Małgorzata Hołub-Kowalik w Tokio wywalczyła dwa medale. Najpierw złoty w sztafecie mieszanej 4x400 m. Choć w biegu finałowym nie wystąpiła, to znakomicie spisała się w półfinale. Hołub-Kowalik dała bardzo dobrą zmianę i dzięki temu Polska przesunęła się z czwartej na pierwszą lokatę, której oddała go już do końca swojej zmiany, a potem pierwsze miejsce utrzymał Kajetan Duszyński.
Drugi medal – tym razem srebrny – reprezentantka AZS UMCS Lublin wywalczyła w sztafecie kobiet na tym samym dystansie. Dodatkowo Hołub-Kowalik wraz z Natalią Kaczmarek, Igą Baumgart-Witan i Justyną Święty-Ersetic wynikiem 3:20.53 ustanowiły nowy rekord Polski.

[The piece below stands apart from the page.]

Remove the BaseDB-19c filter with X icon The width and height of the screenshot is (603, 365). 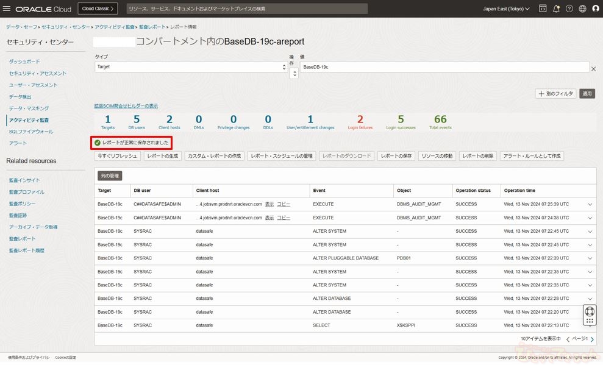(x=593, y=69)
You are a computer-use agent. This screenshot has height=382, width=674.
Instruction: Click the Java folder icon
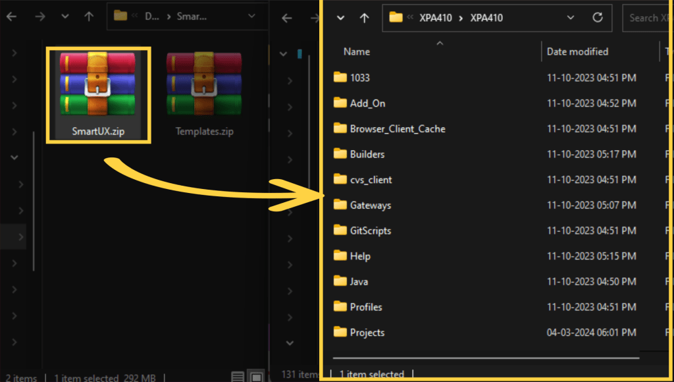[x=340, y=281]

We wtorek zawodniczka AZS UMCS odebrała gratulacje od: członka zarządu Województwa Lubelskiego Zdzisława Szweda, zastępcy prezydenta Lublina Beaty Stepaniuk-Kuśmierzak, rektora UMCS Radosława Dobrowolskiego, jego poprzednika Stanisława Michałowskiego, prorektora Arkadiusza Berezy, prezes Lubelskiego Okręgowego Związku Lekkiej Atletyki Urszuli Jaros i wiceprezesa AZS UMCS – Dominika Małysa.
– Bardzo mi miło, że zostałam powitana przez tak liczne grono. Sama nadal jestem w szoku po tym co się wydarzyło na niedawno zakończonych igrzyskach. Wyjeżdżając do Tokio, po cichu wraz z moimi koleżankami ze sztafety marzyłyśmy o zdobyciu jednego i to brązowego medalu IO. A to co wydarzyło się na miejscu przeszło nasze najśmielsze oczekiwania. Na „dzień dobry” wywalczyliśmy złoty medal w sztafecie „miks”, a później srebro w sztafecie damskiej 4x400 m. Nigdy w życiu nie spodziewałam się, że wrócę z olimpiady z medalami. To dla mnie wielka radość i cieszę się, że mogę ją dzielić razem z wszystkimi kibicami – powiedziała Hołub-Kowalik.
– Chciałabym też bardzo podziękować wszystkim, którzy przyczynili się do tego sukcesu. Na pierwszym miejscu jest oczywiście trener Zbigniew Maksymiuk, z którym współpracuje już od 17 lat, a więc od początku swojej kariery. Bez niego nie byłoby mnie dzisiaj w tym miejscu. Do medalu przyczyniła się także moja przygoda z Lublinem i województwem lubelskim. Poprzedni rok był bardzo trudny ze względu na koronawirusa. Jednak cały czas mogłam liczyć na wsparcie i serdecznie za to dziękuję. Dziękuję też Uniwersytetowi Marii Curie Skłodowskiej, że mogę łączyć studia z treningami. Natomiast sobie życzę, żeby na kolejnych igrzyskach reprezentanci województwa lubelskiego zdobywali kolejne medale – dodała mistrzyni i wicemistrzyni olimpijska.
Po skończonych zmaganiach na olimpiadzie zawodniczka AZS UMCS nie kończy jeszcze obecnego sezonu. W najbliższym czasie Hołub-Kowalik planuje wystartować m.in. na drużynowych mistrzostwach Polski, które odbędą się w Lublinie, a także na memoriale Kamili Skolimowskiej.